◆ **Records supplied**:
######
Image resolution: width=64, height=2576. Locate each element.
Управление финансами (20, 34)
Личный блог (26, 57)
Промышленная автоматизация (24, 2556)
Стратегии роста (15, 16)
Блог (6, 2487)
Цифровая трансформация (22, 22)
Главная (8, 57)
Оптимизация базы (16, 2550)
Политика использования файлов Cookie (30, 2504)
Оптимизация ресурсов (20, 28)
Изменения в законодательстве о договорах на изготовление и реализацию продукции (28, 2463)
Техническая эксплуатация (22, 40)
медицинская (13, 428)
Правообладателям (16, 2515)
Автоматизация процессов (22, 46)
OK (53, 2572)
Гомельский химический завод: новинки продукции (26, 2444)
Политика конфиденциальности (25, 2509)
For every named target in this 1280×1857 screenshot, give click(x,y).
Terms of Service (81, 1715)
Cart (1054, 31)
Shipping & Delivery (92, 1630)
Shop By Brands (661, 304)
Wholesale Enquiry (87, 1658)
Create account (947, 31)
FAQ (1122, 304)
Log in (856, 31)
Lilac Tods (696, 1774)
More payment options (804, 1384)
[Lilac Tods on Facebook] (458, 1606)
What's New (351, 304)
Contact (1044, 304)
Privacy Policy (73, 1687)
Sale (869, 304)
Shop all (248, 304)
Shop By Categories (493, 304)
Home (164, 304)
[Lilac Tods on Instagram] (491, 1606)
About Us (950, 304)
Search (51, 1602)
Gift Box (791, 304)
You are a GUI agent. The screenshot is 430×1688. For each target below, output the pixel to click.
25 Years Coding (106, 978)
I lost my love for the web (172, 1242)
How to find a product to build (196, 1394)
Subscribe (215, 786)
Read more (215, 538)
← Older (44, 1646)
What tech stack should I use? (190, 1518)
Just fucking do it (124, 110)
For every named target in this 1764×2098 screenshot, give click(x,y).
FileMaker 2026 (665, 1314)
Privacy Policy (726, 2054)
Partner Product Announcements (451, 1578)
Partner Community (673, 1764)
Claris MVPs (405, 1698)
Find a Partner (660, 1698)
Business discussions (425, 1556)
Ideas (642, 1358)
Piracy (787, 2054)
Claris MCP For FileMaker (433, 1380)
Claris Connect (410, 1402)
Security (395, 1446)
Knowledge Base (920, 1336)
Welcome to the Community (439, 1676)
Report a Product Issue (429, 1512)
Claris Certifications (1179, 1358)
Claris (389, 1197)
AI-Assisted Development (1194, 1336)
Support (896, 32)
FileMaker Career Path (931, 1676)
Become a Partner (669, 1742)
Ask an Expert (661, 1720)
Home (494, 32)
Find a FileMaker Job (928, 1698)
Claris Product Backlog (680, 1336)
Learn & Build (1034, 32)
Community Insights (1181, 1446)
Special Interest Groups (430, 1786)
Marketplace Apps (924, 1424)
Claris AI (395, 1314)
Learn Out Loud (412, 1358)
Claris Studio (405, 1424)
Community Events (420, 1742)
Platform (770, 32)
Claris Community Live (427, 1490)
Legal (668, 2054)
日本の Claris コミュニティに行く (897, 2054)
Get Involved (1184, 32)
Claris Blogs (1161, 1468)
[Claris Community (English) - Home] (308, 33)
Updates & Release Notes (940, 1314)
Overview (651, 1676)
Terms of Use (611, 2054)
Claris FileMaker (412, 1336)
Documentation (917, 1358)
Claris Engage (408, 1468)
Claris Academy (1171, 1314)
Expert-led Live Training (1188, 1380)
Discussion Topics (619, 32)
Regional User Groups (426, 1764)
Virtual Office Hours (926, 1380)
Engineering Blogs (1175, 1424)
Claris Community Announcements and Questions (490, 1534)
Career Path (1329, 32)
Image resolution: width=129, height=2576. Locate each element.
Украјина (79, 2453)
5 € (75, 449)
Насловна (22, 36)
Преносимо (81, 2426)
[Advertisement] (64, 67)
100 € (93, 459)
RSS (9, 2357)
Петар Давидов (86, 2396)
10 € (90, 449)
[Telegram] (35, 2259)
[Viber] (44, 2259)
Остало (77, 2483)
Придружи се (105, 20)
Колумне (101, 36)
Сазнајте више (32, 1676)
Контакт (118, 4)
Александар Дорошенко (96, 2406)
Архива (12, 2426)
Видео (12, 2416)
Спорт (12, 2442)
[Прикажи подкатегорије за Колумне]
######
◆ **Work required**: For this exercise, restate every record word for word.

◆ **Output for this task**:
Image resolution: width=64, height=2576. Locate each element.
Управление финансами (20, 34)
Личный блог (26, 57)
Промышленная автоматизация (24, 2556)
Стратегии роста (15, 16)
Блог (6, 2487)
Цифровая трансформация (22, 22)
Главная (8, 57)
Оптимизация базы (16, 2550)
Политика использования файлов Cookie (30, 2504)
Оптимизация ресурсов (20, 28)
Изменения в законодательстве о договорах на изготовление и реализацию продукции (28, 2463)
Техническая эксплуатация (22, 40)
медицинская (13, 428)
Правообладателям (16, 2515)
Автоматизация процессов (22, 46)
OK (53, 2572)
Гомельский химический завод: новинки продукции (26, 2444)
Политика конфиденциальности (25, 2509)
For every named target in this 1280×1857 screenshot, give click(x,y).
Terms of Service (81, 1715)
Cart (1054, 31)
Shipping & Delivery (92, 1630)
Shop By Brands (661, 304)
Wholesale Enquiry (87, 1658)
Create account (947, 31)
FAQ (1122, 304)
Log in (856, 31)
Lilac Tods (696, 1774)
More payment options (804, 1384)
[Lilac Tods on Facebook] (458, 1606)
What's New (351, 304)
Contact (1044, 304)
Privacy Policy (73, 1687)
Sale (869, 304)
Shop all (248, 304)
Shop By Categories (493, 304)
Home (164, 304)
[Lilac Tods on Instagram] (491, 1606)
About Us (950, 304)
Search (51, 1602)
Gift Box (791, 304)
You are a GUI agent. The screenshot is 430×1688. For each target below, output the pixel to click.
25 Years Coding (106, 978)
I lost my love for the web (172, 1242)
How to find a product to build (196, 1394)
Subscribe (215, 786)
Read more (215, 538)
← Older (44, 1646)
What tech stack should I use? (190, 1518)
Just fucking do it (124, 110)
For every named target in this 1764×2098 screenshot, give click(x,y).
FileMaker 2026 (665, 1314)
Privacy Policy (726, 2054)
Partner Product Announcements (451, 1578)
Partner Community (673, 1764)
Claris MVPs (405, 1698)
Find a Partner (660, 1698)
Business discussions (425, 1556)
Ideas (642, 1358)
Piracy (787, 2054)
Claris MCP For FileMaker (433, 1380)
Claris Connect (410, 1402)
Security (395, 1446)
Knowledge Base (920, 1336)
Welcome to the Community (439, 1676)
Report a Product Issue (429, 1512)
Claris Certifications (1179, 1358)
Claris (389, 1197)
AI-Assisted Development (1194, 1336)
Support (896, 32)
FileMaker Career Path (931, 1676)
Become a Partner (669, 1742)
Ask an Expert (661, 1720)
Home (494, 32)
Find a FileMaker Job (928, 1698)
Claris Product Backlog (680, 1336)
Learn & Build (1034, 32)
Community Insights (1181, 1446)
Special Interest Groups (430, 1786)
Marketplace Apps (924, 1424)
Claris AI (395, 1314)
Learn Out Loud (412, 1358)
Claris Studio (405, 1424)
Community Events (420, 1742)
Platform (770, 32)
Claris Community Live (427, 1490)
Legal (668, 2054)
日本の Claris コミュニティに行く (897, 2054)
Get Involved (1184, 32)
Claris Blogs (1161, 1468)
[Claris Community (English) - Home] (308, 33)
Updates & Release Notes (940, 1314)
Overview (651, 1676)
Terms of Use (611, 2054)
Claris FileMaker (412, 1336)
Documentation (917, 1358)
Claris Engage (408, 1468)
Claris Academy (1171, 1314)
Expert-led Live Training (1188, 1380)
Discussion Topics (619, 32)
Regional User Groups (426, 1764)
Virtual Office Hours (926, 1380)
Engineering Blogs (1175, 1424)
Claris Community Announcements and Questions (490, 1534)
Career Path (1329, 32)
Image resolution: width=129, height=2576. Locate each element.
Украјина (79, 2453)
5 € (75, 449)
Насловна (22, 36)
Преносимо (81, 2426)
[Advertisement] (64, 67)
100 € (93, 459)
RSS (9, 2357)
Петар Давидов (86, 2396)
10 € (90, 449)
[Telegram] (35, 2259)
[Viber] (44, 2259)
Остало (77, 2483)
Придружи се (105, 20)
Колумне (101, 36)
Сазнајте више (32, 1676)
Контакт (118, 4)
Александар Дорошенко (96, 2406)
Архива (12, 2426)
Видео (12, 2416)
Спорт (12, 2442)
[Прикажи подкатегорије за Колумне]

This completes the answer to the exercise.